» **Exercise goal**
Where the listing below has a line containing "Instruction: Select the Solution stage bar", output that line and all lines after it, verbatim, and no others.

» **Task data**
____
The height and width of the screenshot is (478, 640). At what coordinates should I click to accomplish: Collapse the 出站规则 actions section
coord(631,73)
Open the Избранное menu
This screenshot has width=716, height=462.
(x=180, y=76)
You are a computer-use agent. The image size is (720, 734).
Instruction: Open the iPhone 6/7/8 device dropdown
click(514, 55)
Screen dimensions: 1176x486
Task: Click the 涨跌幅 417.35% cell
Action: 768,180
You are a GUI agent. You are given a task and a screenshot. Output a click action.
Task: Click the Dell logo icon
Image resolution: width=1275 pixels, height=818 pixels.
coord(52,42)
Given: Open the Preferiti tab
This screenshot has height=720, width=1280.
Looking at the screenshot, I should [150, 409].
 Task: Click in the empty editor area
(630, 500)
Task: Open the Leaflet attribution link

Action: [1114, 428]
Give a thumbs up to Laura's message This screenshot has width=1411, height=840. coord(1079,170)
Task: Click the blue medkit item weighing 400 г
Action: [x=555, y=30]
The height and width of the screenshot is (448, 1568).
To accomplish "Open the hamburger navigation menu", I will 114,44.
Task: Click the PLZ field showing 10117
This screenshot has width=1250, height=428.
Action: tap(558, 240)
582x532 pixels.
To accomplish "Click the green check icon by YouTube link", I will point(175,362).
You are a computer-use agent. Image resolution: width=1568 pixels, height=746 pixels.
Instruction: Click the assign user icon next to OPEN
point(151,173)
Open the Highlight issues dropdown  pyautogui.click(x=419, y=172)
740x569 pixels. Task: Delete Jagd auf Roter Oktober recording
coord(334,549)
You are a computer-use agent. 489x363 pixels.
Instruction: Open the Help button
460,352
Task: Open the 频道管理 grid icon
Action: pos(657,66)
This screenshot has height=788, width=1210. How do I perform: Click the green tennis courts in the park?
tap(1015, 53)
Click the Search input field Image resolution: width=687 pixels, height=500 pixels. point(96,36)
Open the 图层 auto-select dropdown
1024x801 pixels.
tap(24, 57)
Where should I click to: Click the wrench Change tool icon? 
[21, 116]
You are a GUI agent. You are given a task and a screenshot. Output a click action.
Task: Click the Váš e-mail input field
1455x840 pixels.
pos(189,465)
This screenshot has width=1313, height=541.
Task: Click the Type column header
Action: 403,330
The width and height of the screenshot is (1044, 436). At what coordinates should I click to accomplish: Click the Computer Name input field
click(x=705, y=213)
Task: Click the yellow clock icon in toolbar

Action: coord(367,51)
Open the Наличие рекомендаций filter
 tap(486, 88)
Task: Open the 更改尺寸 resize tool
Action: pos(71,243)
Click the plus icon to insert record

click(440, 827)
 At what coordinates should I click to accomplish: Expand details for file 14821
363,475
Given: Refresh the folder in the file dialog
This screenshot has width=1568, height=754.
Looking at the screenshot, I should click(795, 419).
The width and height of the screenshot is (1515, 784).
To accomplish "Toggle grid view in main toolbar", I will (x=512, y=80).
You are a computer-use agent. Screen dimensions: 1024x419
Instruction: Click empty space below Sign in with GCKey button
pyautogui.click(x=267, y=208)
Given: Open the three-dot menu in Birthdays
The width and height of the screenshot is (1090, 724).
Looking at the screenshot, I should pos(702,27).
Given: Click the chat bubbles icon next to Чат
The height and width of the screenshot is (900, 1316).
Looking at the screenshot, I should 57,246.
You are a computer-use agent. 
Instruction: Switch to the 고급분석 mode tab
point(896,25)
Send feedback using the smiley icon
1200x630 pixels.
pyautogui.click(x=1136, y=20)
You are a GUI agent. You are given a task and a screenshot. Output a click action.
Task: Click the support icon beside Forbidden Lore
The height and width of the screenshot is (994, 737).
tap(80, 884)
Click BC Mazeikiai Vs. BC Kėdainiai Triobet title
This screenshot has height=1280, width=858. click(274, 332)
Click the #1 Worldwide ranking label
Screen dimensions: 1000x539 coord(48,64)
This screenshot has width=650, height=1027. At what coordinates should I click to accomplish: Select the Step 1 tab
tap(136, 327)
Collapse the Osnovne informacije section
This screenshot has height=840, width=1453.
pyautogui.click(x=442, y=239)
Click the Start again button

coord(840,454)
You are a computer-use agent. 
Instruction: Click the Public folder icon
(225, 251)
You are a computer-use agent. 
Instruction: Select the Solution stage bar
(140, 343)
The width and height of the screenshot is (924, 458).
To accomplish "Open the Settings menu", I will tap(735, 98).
____
» **Problem solution**
Instruction: Select the Solution stage bar
(140, 343)
The width and height of the screenshot is (924, 458).
To accomplish "Open the Settings menu", I will tap(735, 98).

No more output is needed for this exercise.